True enough, statistically there is always a current Flower Power fund. But given ones options in selecting such a fund would you not go for the one that has a better/longer track record of being "apparently" lucky?

Not sure why pre-2007 had lower invested amounts, could be lots of reasons ... marketing exposure, limited access via online brokerages, "all in one" funds not in favor, people chasing higher returns trying to beat the market ... anyone's guess really.


----------



## AltaRed (Jun 8, 2009)

+1 I look at 1, 3, 5, 10, and 20 year performance comparisons with 'like' products and make a judgement. I don't know why I would pick a 2nd tier performer over a top decile performer based on those performance data points alone recognizing there are no guarantees on anything at all. Seems like this is an argument just to have an argument.


----------



## james4beach (Nov 15, 2012)

You should pick the best performing one, within some noise margin. Yes of course you shouldn't pick ones that have a history of underperformance. Again, nothing wrong with picking MAW104.

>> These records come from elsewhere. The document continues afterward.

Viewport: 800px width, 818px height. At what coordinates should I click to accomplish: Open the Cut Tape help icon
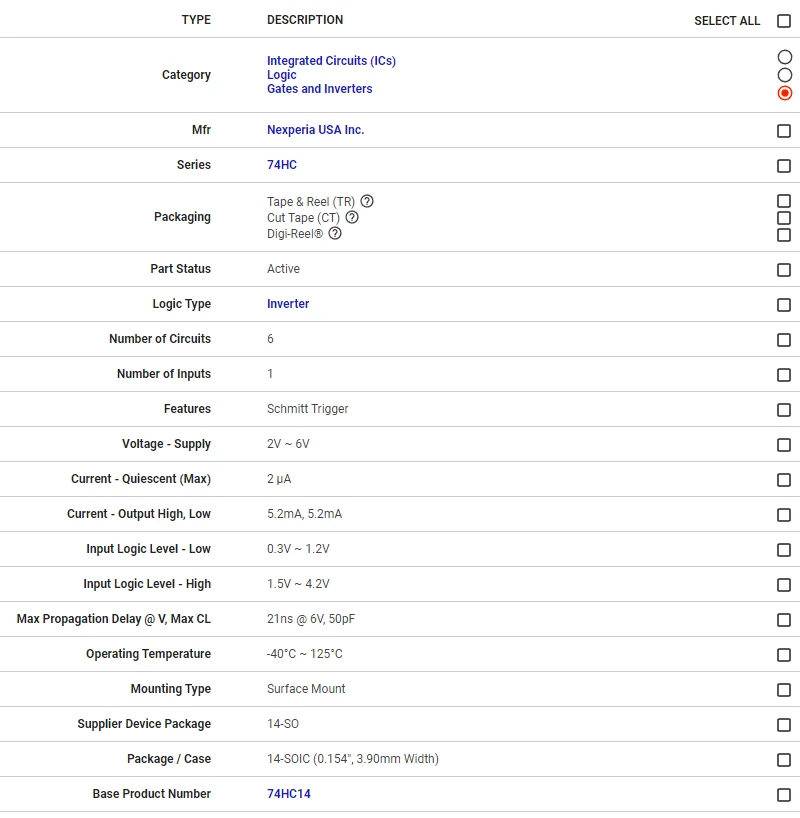352,218
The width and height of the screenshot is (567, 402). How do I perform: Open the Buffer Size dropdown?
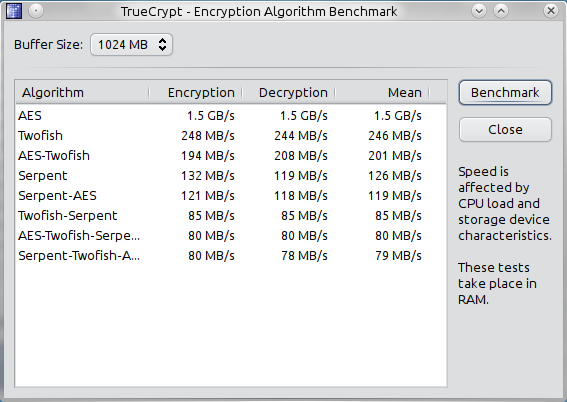(x=131, y=45)
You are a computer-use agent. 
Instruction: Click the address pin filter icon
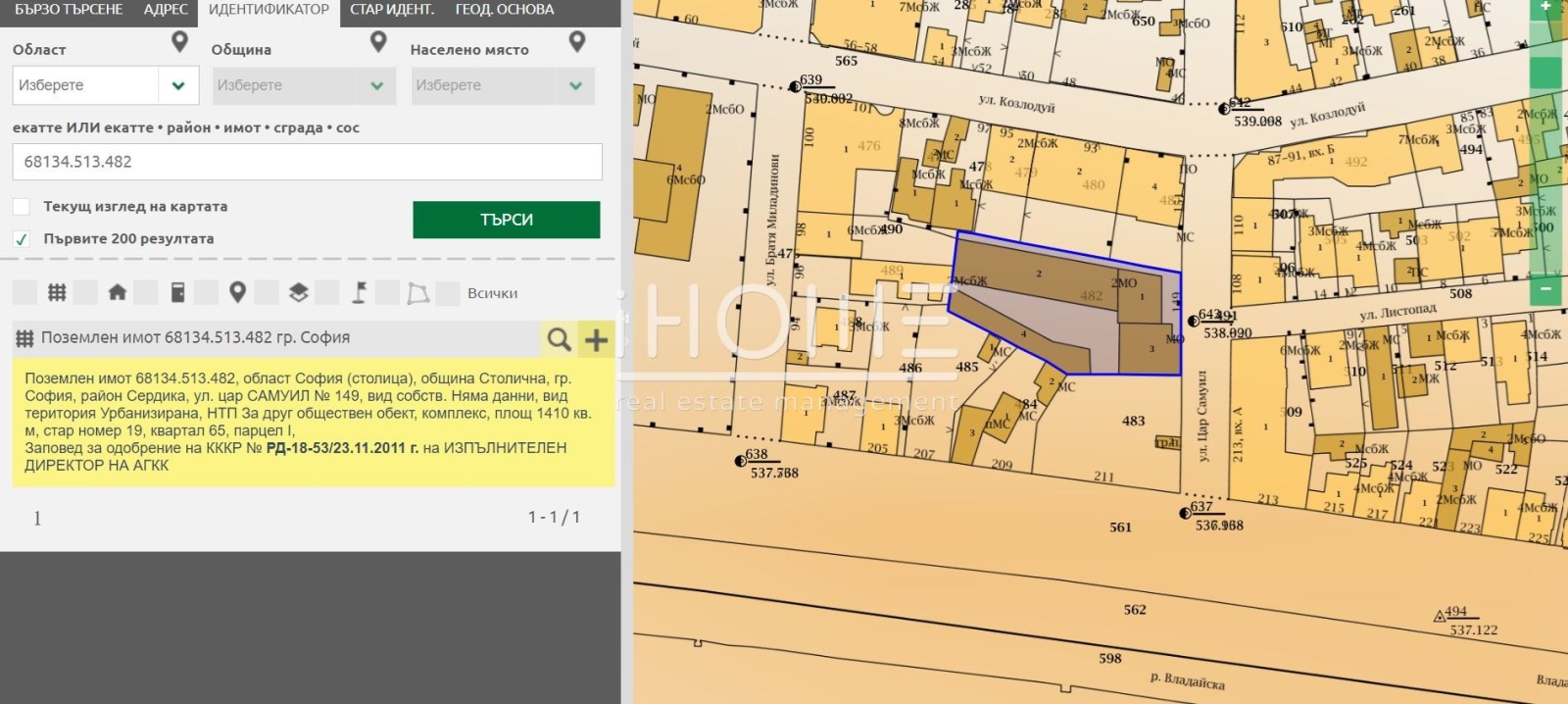[237, 292]
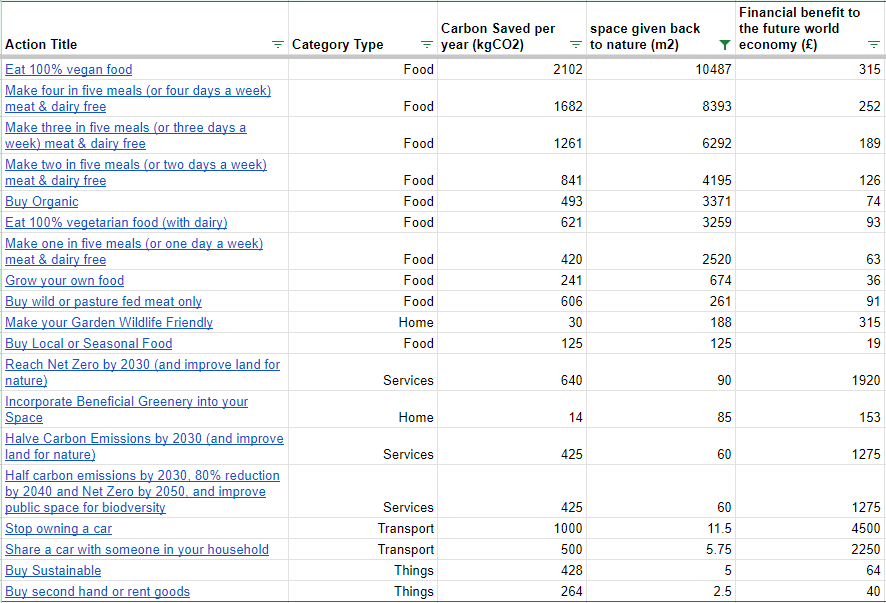Open the 'Buy Organic' link
The image size is (886, 603).
point(42,201)
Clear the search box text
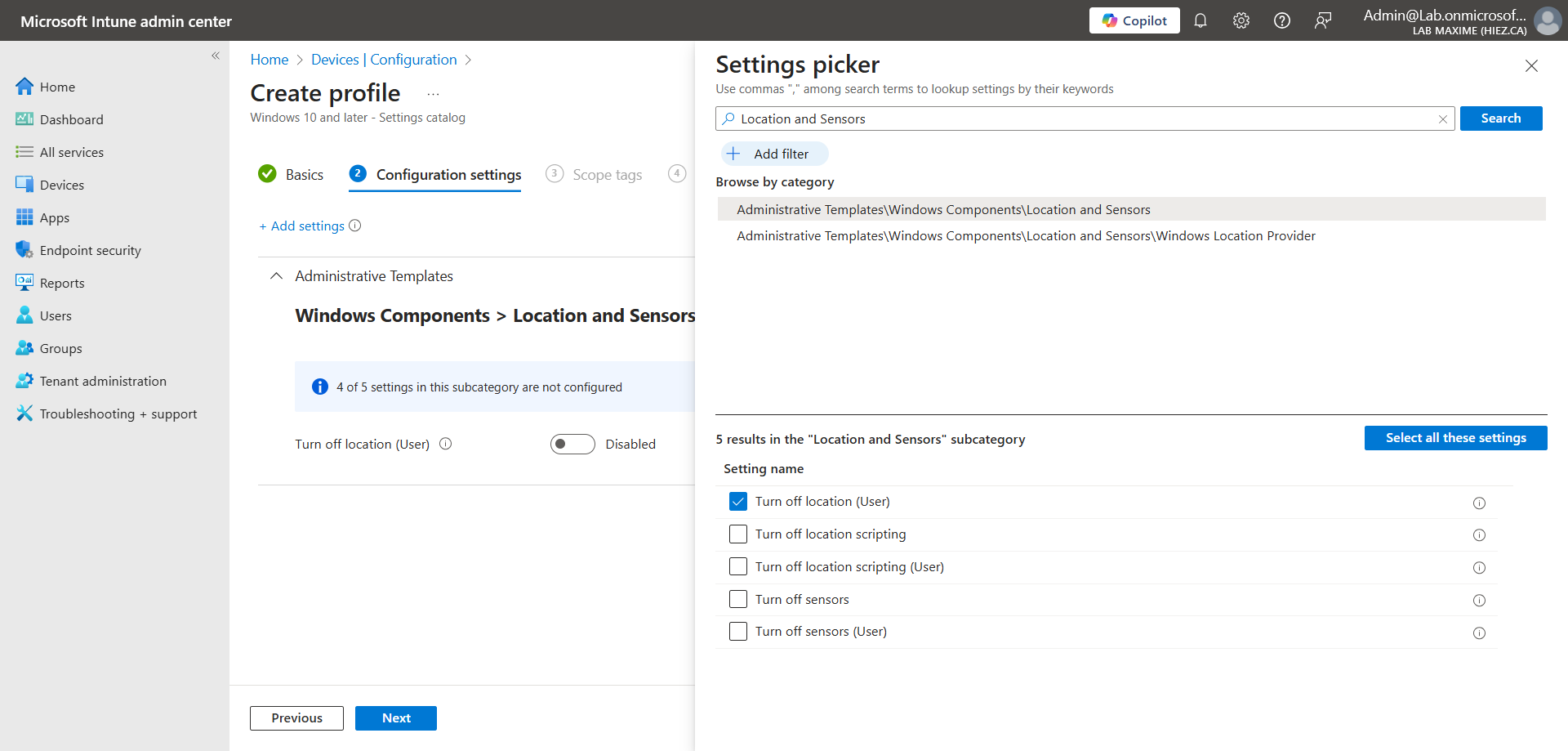 [1442, 119]
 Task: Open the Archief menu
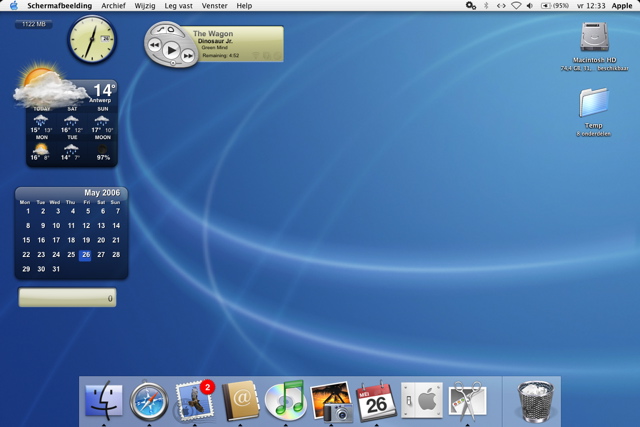point(113,6)
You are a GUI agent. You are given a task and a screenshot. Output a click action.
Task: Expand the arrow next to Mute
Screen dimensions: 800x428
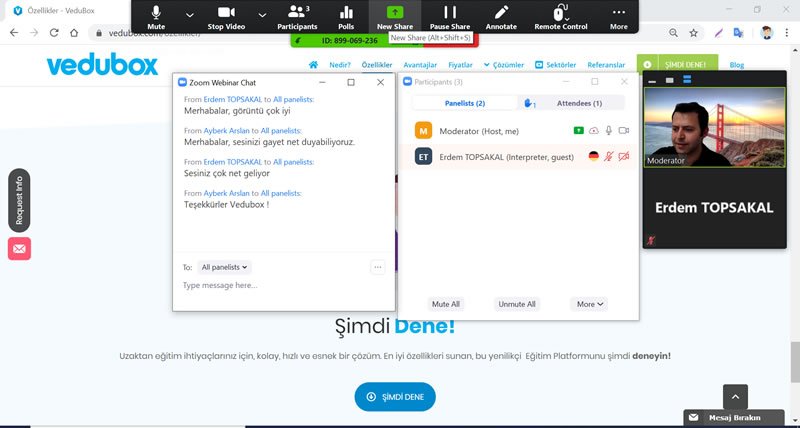coord(190,15)
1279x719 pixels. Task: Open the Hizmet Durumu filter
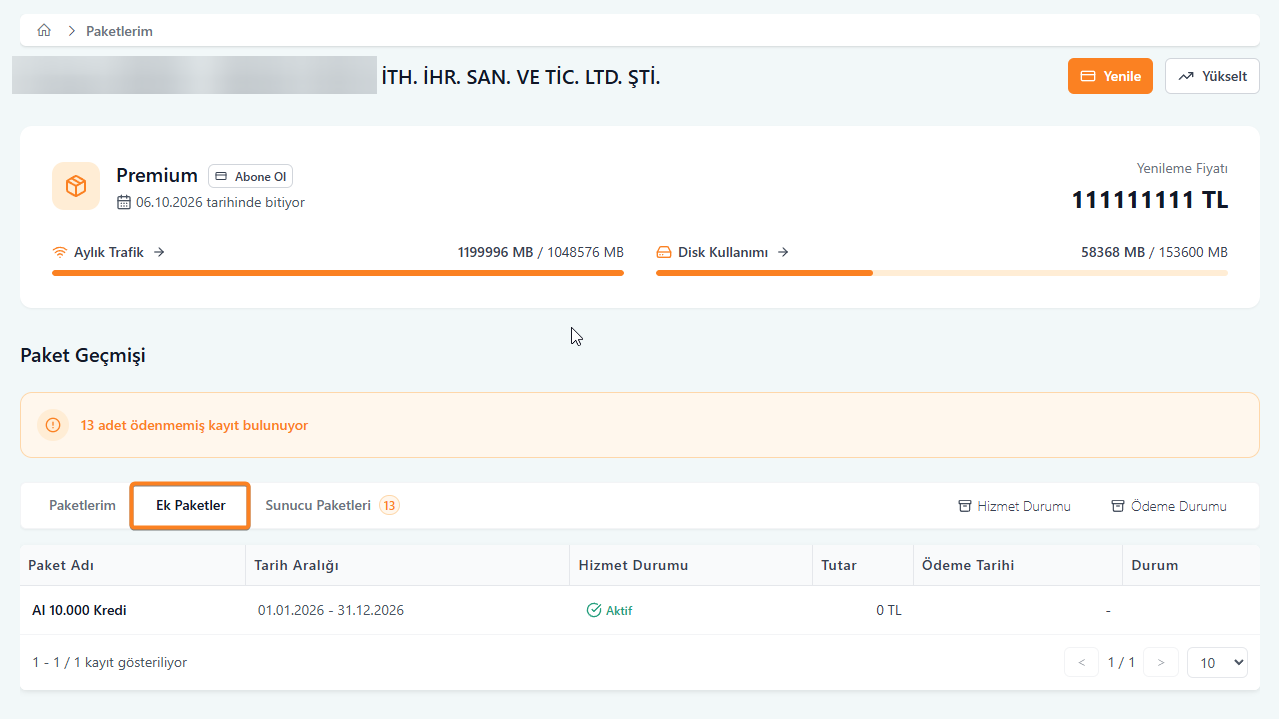(1014, 506)
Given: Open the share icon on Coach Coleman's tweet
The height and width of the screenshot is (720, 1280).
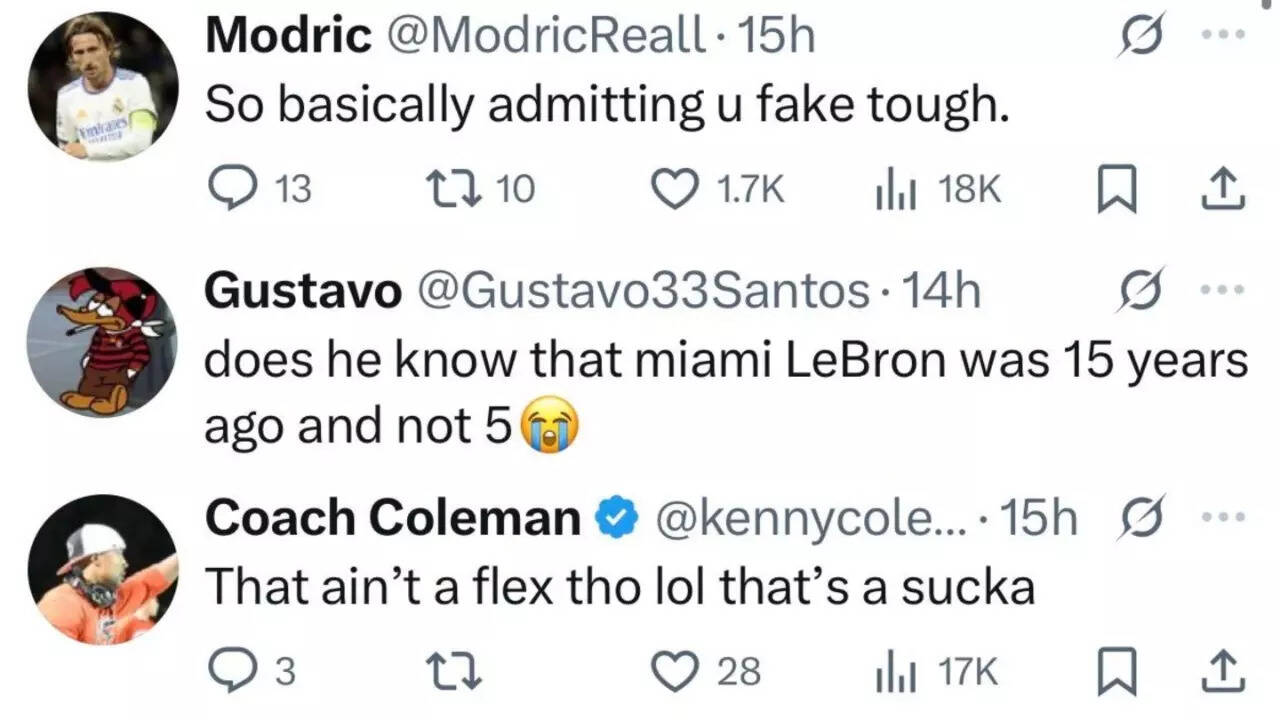Looking at the screenshot, I should [x=1221, y=672].
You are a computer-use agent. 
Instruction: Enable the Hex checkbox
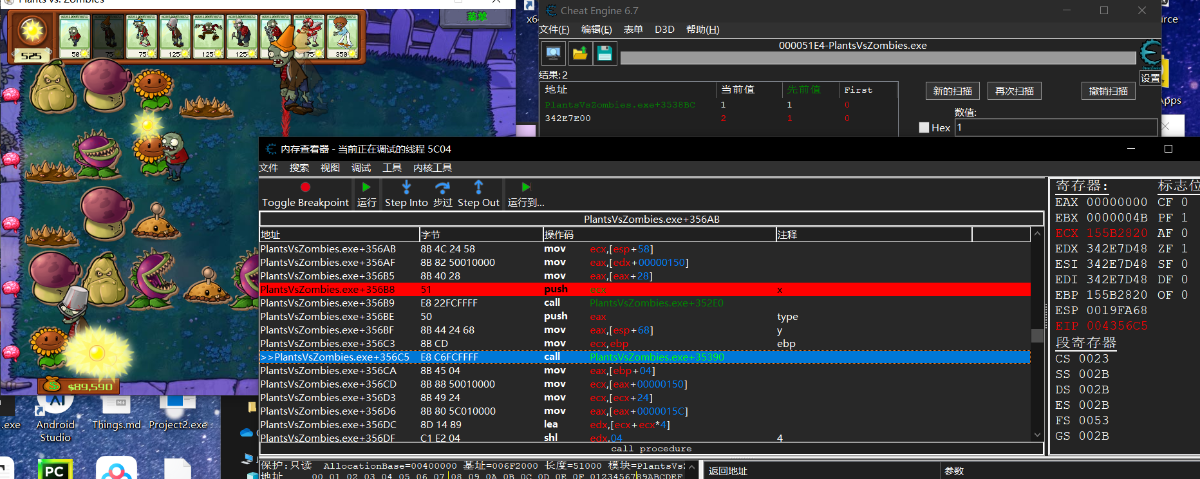click(924, 128)
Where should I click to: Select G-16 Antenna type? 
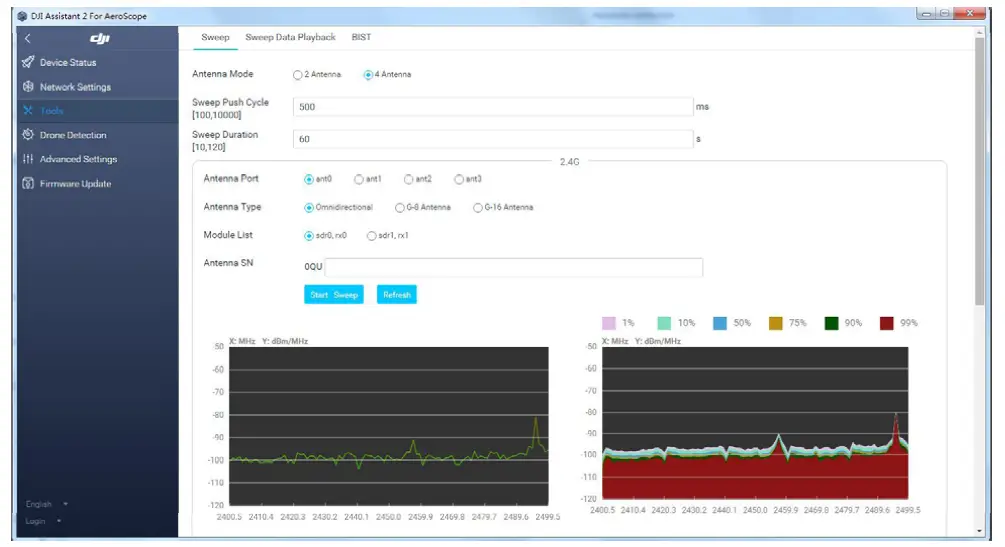478,208
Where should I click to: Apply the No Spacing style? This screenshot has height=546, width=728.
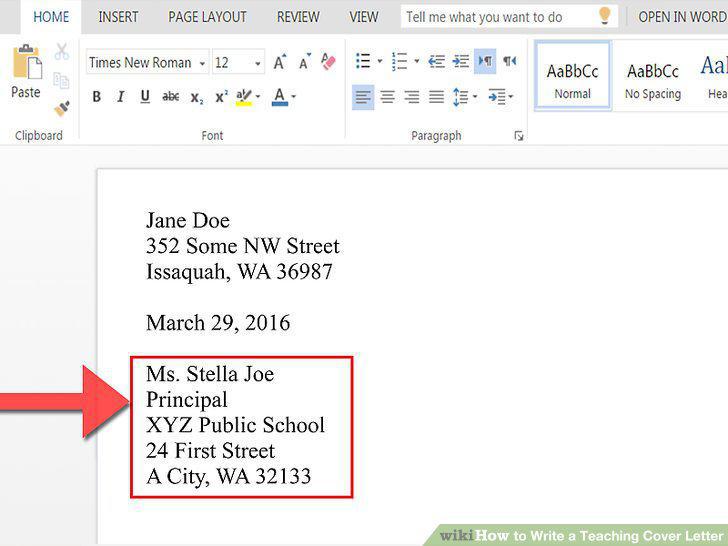click(x=653, y=77)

AltaRed if you think this is just an argument for the sake of argument, then I think you're not understanding a really important point here (or perhaps it's extremely obvious to you, but I know for certain it's not obvious to others). The point is that, among sane and competently managed balanced funds, there isn't much of a reason to think Mawer's will keep performing the best going forward.

An investor could buy MAW104 today and see nothing but average performance going forward, a seeming end to "the magic" the moment they buy. They need to understand this would be perfectly normal due to what I described above. An investor who doesn't understand this statistical phenomenon might _leap out of_ MAW104 and into the next Flower Power Fund, constantly chasing past returns. *They will probably do it at a point MAW104 is depressed versus average*. Hopping from one fund to the next, and therefore hurting their returns over time.

Many people do that.


----------



## like_to_retire (Oct 9, 2016)

james4beach said:


> AltaRed if you think this is just an argument for the sake of argument, then I think you're not understanding a really important point here (or perhaps it's extremely obvious to you, but I know for certain it's not obvious to others). The point is that, among sane and competently managed balanced funds, there isn't much of a reason to think Mawer's will keep performing the best going forward.


I don't know, I wonder at what point do you have to concede that MAW104 is a winner? 

It's been doing it for 31 years. Is that not enough?

If I do a 20 year chart against the index or just about anything else it blows them away.

James, when do you say, "OK, this is probably a good balanced fund"? 50 years, 100 years?

After 100 years will you still say,_ "there isn't much of a reason to think Mawer's will keep performing the best going forward".
_
ltr


----------



## AltaRed (Jun 8, 2009)

James is correct in saying there are no forward guarantees, but forgets that if someone wants to invest in an actively managed 'global neutral' balanced fund today, some criteria needs to be used beyond throwing a dart. Subject to no imminent news about the fund management company and its fund managers, might as well default to that with the track record. It is no different than picking a stock. An 'A list' stock could f*ck up tomorrow.


----------



## james4beach (Nov 15, 2012)

like_to_retire said:


> I don't know, I wonder at what point do you have to concede that MAW104 is a winner?
> 
> It's been doing it for 31 years. Is that not enough?


I already said it's a good balanced fund. But I don't think I would give it a higher status than any other balanced fund that also has a long track record and which is also beating category average. The criteria I listed in post 19.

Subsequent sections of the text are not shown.